Cláudio lamenta, diz estar com seu último paciente, começando uma formação de
antropólogo. Domingos fica feliz por seu jovem amigo.
Cláudio
o questiona sobre o livro - se é a história de um irmão mais velho de seu
Domingos, o quanto a história pode ser verídica; eles discutem sobre as
possibilidades de retratar uma tragédia como aquela, como manter a memória de
sobreviventes, e o poder da literatura e da ficção em representar e sublimar
fatos históricos.
Domingos
então pergunta o que Cláudio achou do livro como um todo, da conclusão.
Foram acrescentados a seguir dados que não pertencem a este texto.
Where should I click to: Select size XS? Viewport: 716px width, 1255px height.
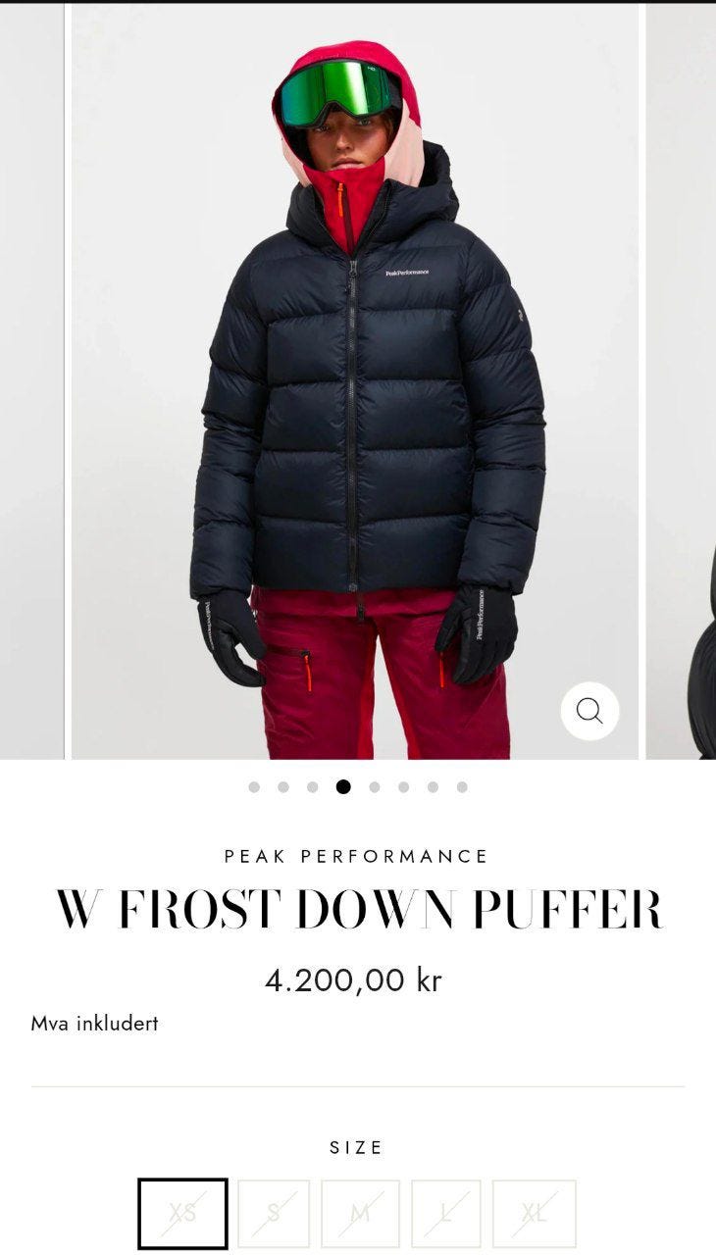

Envergonhado, Cláudio admite que não leu até o fim, tinha medo de que, quando
terminasse, seu Domingos “deixasse de existir.” Seu Domingos acha aquilo uma
bobagem e pede para que Cláudio leia o último capítulo.
Nele,
o menino se encontra perdido entre campos e montanhas, com um incêndio
destruindo tudo, como se estivesse de fato no Inferno. A salvação lhe surge ao
longe, ao avistar o monte Ararat, montanha símbolo do povo armênio, além da
qual fica a Armênia russa, livre da perseguição dos turcos.
Quando
se prepara para seguir para lá, é abordado pelo misterioso garoto ruivo, com
quem cruzou algumas vezes em sua jornada. O garoto pede para que ele permaneça com
ele, e lhe oferece uma fruta fresca e rara. O menino percebe então quem a
figura realmente é, e o ataca com fogo, revelando estar diante do próprio
Diabo.
O
menino armênio deixa o Diabo Ruivo entre o fogo e segue em direção ao Ararat. Mas,
ao olhar para trás, não vê uma expressão de ódio nem de derrota. Com quase um
milhão e meio de armênios mortos, o Diabo está satisfeito.
(Fé
no Inferno, de Santiago Nazarian, Companhia das Letras, 2020, 376 páginas.)